### [Extracted data]
━━━━━━

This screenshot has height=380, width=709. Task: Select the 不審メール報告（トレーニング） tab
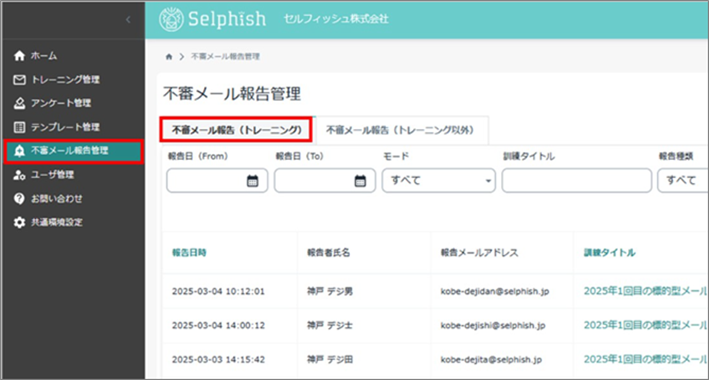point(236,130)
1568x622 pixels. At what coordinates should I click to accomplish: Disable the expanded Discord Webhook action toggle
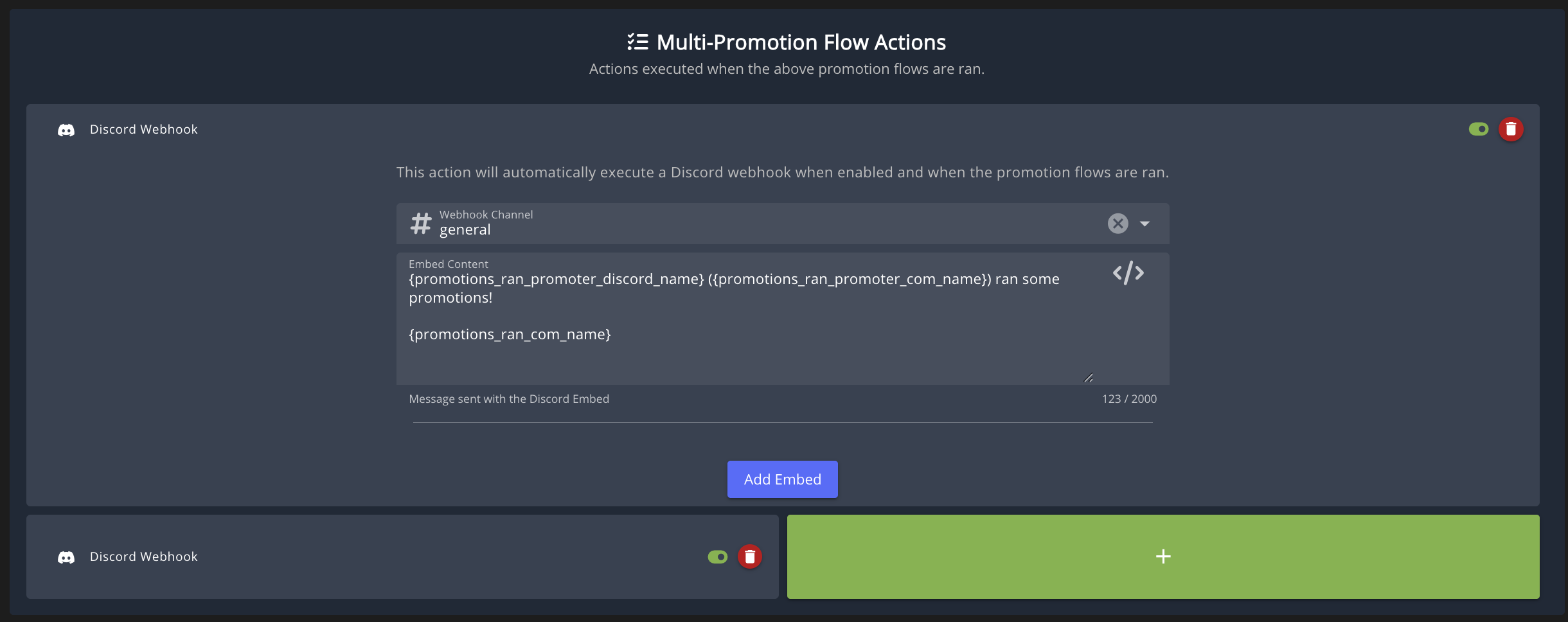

━━━━━━

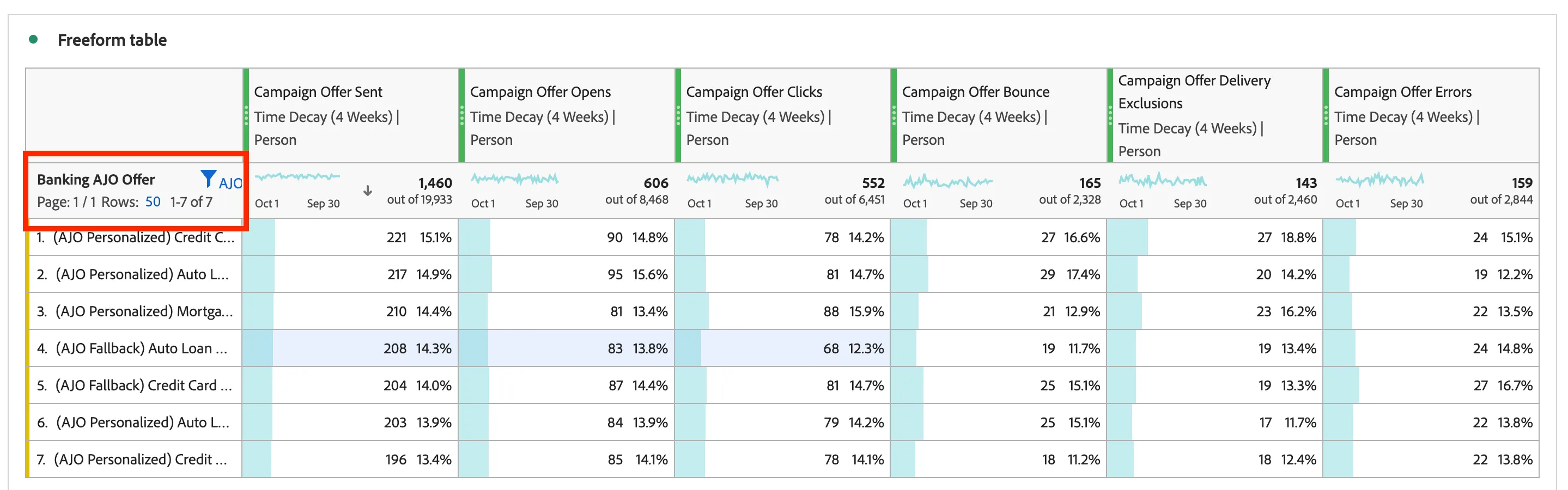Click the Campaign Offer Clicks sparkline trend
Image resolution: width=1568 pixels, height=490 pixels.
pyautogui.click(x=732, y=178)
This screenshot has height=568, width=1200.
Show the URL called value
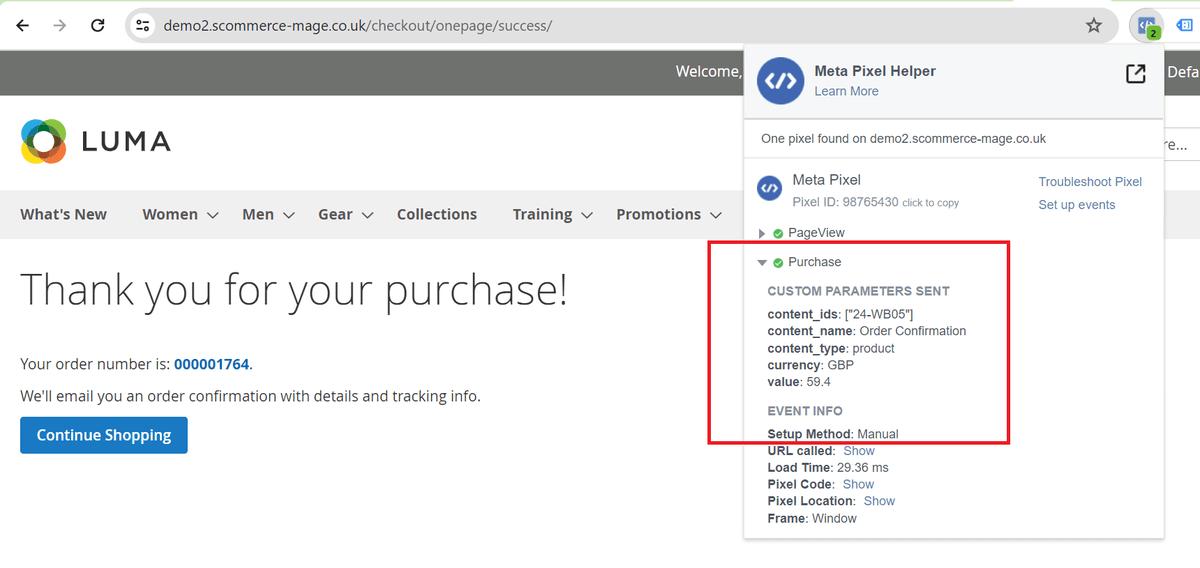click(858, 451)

━━━━━━

### [Goal of the exercise]
From the listing above, please give again the lines that begin with the line holding "This screenshot has height=380, width=709." and go on through the line holding "1568x622 pixels. At", exactly, both ends included, minus any picture.

### [Expected output]
This screenshot has height=380, width=709. Task: Select the 不審メール報告（トレーニング） tab
point(236,130)
1568x622 pixels. At what coordinates should I click to accomplish: Disable the expanded Discord Webhook action toggle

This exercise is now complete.